Source: National Geographic
Connectivity between the Amazon and the Andes is being broken with the construction of the Jirau (above) and the Santo Antônio on the upper Madeira River. (Brazilian government photo/Flickr)
Proposals to build more than 150 hydroelectric dams on Andean tributaries of the Amazon River could have catastrophic ecological impacts, causing the first major breaks between the tributaries and the Amazon and leading to widespread forest loss, according to a study published today in the scientific journal PLoS ONE.
The study by researchers at the environmental advocacy group Save America’s Forests, the Center for International Environmental Law, and North Carolina State University found that 47 percent of dams planned for Amazon tributaries in Bolivia, Colombia, Ecuador and Peru would have a high environmental impact, suggesting the need for additional evaluation and increased regional planning.
(Related Photos: “A River People Awaits an Amazon Dam“)
Examples of high-impact dams, according to the study, include the Andaquí dam in Colombia, which would cause the first major break in connectivity for the Caqueta River and would flood a national park; and the Coca Codo Sinclair in Ecuador, which would disrupt downstream sediment flow for a major tributary of the Napo River and would require extensive construction in primary forest for roads and transmission lines. (See a map with impact assessments from the study).
“If there is continued business as usual, 20 years from now we could be looking at a catastrophic scenario where he have cut off the Andes from the Amazon,” said lead author Matt Finer, a staff ecologist at Save America’s Forests, who received a National Geographic Society grant to gather data on proposed dams and other environmental threats to the region. “The current lack of strategic planning has become an important issue.”
Proposals for hydropower dams are rapidly increasing in the region in response to intense and rising local demand for energy and the abundant untapped potential that fast-moving open tributaries present. Peru, for example, faces a projected 7 percent annual increase in domestic energy demand. In 2010, Peru signed a deal to provide additional energy to Brazil. The three other countries also face dire energy needs.

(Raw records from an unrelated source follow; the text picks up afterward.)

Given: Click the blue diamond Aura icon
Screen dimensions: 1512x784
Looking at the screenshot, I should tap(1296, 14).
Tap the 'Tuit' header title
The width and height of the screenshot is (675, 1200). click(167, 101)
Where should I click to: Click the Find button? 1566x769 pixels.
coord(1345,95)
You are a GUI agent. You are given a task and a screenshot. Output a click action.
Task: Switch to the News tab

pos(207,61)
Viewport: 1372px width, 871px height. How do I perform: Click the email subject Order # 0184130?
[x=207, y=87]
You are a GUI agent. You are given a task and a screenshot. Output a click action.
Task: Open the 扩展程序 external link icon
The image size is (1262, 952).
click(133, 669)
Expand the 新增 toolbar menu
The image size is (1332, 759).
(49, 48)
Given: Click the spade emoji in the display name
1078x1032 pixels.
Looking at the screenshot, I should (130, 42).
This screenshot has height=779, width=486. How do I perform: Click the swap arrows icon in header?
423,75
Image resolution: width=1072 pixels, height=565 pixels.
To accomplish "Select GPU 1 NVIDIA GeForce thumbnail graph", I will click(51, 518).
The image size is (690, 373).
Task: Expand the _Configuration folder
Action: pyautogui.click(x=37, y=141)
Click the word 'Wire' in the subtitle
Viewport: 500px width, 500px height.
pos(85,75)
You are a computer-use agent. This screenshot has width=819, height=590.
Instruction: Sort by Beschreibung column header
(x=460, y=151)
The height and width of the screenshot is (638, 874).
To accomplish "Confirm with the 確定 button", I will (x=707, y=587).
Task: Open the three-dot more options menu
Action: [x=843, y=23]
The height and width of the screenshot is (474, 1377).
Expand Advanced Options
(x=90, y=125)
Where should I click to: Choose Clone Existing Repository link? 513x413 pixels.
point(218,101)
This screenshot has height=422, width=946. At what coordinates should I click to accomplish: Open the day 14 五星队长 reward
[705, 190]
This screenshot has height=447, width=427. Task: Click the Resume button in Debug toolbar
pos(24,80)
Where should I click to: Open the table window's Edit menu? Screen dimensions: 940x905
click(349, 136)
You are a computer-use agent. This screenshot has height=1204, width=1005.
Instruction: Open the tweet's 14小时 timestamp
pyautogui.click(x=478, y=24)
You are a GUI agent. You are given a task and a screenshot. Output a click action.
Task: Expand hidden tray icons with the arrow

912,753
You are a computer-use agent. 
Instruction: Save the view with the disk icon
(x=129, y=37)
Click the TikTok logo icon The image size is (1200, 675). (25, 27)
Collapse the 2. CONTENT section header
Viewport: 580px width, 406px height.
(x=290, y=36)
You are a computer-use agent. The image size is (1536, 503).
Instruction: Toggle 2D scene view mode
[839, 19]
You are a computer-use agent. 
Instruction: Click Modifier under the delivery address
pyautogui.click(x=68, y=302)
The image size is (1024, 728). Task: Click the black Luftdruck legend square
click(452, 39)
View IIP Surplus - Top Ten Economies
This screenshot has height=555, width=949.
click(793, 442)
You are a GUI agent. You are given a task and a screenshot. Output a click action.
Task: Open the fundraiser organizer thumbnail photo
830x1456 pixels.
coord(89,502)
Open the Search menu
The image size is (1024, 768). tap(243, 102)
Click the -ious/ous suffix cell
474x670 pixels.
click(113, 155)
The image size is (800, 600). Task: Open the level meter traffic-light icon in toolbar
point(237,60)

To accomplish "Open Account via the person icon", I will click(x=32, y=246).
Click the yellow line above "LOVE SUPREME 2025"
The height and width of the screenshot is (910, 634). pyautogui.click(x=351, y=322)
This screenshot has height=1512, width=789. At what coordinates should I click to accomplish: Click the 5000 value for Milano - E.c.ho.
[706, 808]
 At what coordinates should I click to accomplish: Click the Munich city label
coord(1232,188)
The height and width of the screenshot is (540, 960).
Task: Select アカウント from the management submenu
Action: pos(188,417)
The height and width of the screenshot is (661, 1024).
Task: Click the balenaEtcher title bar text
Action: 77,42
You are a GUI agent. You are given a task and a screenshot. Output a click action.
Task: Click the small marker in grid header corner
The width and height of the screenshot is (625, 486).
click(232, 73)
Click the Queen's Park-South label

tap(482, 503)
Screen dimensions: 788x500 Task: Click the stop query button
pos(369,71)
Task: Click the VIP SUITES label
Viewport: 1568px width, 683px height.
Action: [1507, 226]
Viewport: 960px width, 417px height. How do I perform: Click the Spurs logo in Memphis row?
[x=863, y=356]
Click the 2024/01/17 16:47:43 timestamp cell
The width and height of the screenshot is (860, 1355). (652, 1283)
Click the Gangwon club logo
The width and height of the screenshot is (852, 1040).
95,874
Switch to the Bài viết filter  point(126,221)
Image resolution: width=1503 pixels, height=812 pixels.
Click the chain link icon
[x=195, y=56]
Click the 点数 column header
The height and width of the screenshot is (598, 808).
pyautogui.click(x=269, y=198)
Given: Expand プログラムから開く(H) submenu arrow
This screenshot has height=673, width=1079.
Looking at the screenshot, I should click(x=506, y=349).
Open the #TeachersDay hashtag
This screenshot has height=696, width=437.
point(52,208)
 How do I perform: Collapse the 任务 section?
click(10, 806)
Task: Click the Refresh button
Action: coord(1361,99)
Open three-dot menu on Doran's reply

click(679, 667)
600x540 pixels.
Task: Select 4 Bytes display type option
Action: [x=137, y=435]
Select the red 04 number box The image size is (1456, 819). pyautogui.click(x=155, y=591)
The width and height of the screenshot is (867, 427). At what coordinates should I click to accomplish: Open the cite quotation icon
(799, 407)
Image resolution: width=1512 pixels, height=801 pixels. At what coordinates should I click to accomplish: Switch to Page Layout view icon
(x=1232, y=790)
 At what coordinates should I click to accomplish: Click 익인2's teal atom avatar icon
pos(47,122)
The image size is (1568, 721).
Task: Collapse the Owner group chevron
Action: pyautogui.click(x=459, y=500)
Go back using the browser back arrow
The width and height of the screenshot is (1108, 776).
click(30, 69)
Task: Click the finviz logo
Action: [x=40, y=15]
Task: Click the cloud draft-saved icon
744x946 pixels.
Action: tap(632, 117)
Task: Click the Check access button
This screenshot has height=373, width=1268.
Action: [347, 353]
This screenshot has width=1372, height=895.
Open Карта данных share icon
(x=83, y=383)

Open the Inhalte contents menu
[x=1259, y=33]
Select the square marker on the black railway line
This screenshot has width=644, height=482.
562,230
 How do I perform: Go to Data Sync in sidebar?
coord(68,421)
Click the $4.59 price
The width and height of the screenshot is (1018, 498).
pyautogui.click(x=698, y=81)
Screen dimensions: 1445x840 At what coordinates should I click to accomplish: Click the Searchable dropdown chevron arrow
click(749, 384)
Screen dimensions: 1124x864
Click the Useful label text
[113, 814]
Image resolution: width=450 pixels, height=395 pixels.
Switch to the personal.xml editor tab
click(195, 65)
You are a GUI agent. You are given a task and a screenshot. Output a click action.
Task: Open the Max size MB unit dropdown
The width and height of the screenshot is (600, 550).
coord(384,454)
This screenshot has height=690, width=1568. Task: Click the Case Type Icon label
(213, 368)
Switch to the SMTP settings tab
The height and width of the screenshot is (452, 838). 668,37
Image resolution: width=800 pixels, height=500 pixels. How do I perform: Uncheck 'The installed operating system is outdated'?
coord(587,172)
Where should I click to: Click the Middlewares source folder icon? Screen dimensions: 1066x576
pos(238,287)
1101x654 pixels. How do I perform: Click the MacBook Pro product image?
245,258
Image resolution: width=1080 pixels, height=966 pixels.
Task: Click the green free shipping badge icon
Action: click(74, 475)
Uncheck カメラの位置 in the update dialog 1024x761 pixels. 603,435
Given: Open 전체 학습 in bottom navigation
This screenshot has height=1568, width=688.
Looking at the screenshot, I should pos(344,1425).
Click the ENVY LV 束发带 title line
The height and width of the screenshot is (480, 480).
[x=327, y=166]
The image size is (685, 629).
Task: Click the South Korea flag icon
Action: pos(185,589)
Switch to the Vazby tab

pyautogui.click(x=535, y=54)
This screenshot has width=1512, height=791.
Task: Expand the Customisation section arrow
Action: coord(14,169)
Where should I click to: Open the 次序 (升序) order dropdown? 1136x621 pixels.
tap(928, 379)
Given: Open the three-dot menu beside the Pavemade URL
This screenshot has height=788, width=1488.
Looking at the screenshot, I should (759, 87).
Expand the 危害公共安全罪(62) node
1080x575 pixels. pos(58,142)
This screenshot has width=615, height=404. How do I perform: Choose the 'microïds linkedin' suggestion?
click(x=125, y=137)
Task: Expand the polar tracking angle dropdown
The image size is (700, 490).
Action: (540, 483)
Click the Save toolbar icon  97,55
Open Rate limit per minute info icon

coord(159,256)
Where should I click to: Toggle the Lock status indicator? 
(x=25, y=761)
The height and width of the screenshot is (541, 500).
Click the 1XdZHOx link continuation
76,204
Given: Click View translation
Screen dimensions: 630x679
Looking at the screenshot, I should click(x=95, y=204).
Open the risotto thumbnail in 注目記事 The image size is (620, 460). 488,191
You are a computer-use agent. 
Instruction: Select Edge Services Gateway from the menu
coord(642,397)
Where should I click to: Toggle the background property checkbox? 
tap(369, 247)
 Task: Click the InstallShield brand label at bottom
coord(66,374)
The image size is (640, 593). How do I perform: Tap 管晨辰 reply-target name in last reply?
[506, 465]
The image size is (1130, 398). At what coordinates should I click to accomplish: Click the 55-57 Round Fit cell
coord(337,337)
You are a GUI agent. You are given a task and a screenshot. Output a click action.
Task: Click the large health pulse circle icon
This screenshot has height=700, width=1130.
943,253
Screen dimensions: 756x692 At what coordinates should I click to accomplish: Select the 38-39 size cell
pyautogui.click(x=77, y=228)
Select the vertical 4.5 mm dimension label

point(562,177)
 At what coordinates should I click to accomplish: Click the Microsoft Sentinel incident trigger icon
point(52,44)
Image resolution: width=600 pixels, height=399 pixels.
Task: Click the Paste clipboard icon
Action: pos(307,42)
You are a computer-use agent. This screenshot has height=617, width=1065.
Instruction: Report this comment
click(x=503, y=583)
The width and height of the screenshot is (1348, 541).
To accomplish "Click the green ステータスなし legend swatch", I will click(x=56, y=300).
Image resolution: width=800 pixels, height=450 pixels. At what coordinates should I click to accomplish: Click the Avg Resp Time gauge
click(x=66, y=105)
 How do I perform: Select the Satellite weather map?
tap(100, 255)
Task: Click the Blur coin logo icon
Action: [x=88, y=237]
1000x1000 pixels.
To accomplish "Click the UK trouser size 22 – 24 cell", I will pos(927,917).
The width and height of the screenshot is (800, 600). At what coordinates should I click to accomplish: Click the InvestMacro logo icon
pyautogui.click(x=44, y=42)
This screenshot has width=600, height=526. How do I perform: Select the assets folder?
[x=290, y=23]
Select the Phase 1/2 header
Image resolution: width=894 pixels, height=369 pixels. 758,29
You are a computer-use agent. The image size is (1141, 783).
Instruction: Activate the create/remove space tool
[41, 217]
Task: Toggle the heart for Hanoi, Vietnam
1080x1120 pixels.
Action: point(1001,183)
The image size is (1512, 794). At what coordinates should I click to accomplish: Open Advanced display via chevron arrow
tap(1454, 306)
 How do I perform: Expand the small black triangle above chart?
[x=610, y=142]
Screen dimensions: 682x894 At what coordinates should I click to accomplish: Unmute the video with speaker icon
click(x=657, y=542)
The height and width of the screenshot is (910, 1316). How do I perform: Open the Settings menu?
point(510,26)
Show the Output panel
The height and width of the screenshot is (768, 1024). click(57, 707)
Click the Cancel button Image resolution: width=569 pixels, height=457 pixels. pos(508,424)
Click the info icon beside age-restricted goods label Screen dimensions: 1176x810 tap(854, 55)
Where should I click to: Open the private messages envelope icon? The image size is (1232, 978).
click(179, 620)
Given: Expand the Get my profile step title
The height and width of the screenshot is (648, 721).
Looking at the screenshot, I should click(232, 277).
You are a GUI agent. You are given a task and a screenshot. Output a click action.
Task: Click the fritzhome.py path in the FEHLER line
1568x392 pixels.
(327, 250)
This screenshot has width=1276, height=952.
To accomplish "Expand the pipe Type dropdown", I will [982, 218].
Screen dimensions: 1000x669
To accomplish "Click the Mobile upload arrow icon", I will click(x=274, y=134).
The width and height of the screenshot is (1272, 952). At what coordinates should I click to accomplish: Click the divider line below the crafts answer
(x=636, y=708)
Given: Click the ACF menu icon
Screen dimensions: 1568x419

Regional governments have made dams the centerpiece of long-term plans to meet this demand. If built, the 151 planned dams the researchers studied would be a 300 percent increase over the number of existing dams in the region. Over half would be large dams over 100 megawatts, and 40 percent are already in the advanced planning stages.
Hydropower is often sold as a cleaner alternative to thermoelectric power, but Finer said dams would have their own ecological consequences in one of the most diverse ecosystems on the planet.
Rain and melted snow flows from the Andes Mountains foothills to the Amazon through six major tributaries—the Caqueta, Madeira, Napo, Marañon, Putumay, and Ucayali Rivers. The rivers wash into the Amazon, providing the vast majority of sediment, nutrients and organic matter important for the survival of birds, fish and other organisms. Many Amazonian fish species spawn in the tributaries, including a number that migrate all the way to the foothills of the Andes.
Any break in water flow would alter this dynamic. The study, however, found that 60 percent of dams planned across the six major tributaries would cause breaks in connectivity. More than 80 percent would lead to deforestation from flooding, road building, and power transmission lines, a consequence Finer said often escapes consideration by planners. “There is this whole other world of impact that few people are talking about because they are focused on the impacts to the river,” he said.
Beyond the environmental concerns, the study says the high impact dams would directly affect indigenous communities. People living upstream from new dams could be displaced by flooding, while those living downstream may suffer from disruption of the river’s flow.
The study is the first to consider the ecological impacts of proposed dam projects for all major rivers connecting the Andes to the Amazon, and offers a contrary assessment to previous published accounts. Most of the data the researchers used came from government sources. “We dug in,” said Finer, who spent four months in Ecuador, Peru and Bolivia gathering data. The researchers hired help to gather data on dams proposed in Columbia.
Currently, almost two-thirds of the world’s largest rivers are dammed, leaving few major free-flowing river systems, many of which are in South America. With their natural decline in elevation and deep canyon walls, the rivers of the Andean Amazon are ideal for building dams, Finer said. That combined with the explosive need for energy has made it the frontier for the technology.
“There really aren’t a number of other options,” said Finer, who stressed that the study was not designed to show that dams should or should not be built, but rather was meant to be a tool policy makers can use to better understand the consequences of projects. “A lot of these dams are going to happen and they are happening,” he said. “The idea is how can we use more strategic planning to minimize the impacts?”
Among the proposed dams the researches studied, the largest number, 79, were in Peru, which currently has 26 dams, the most among the countries in the study. Ecuador has the second highest number of dams planned at 60, followed by Bolivia with 10, and Colombia with one.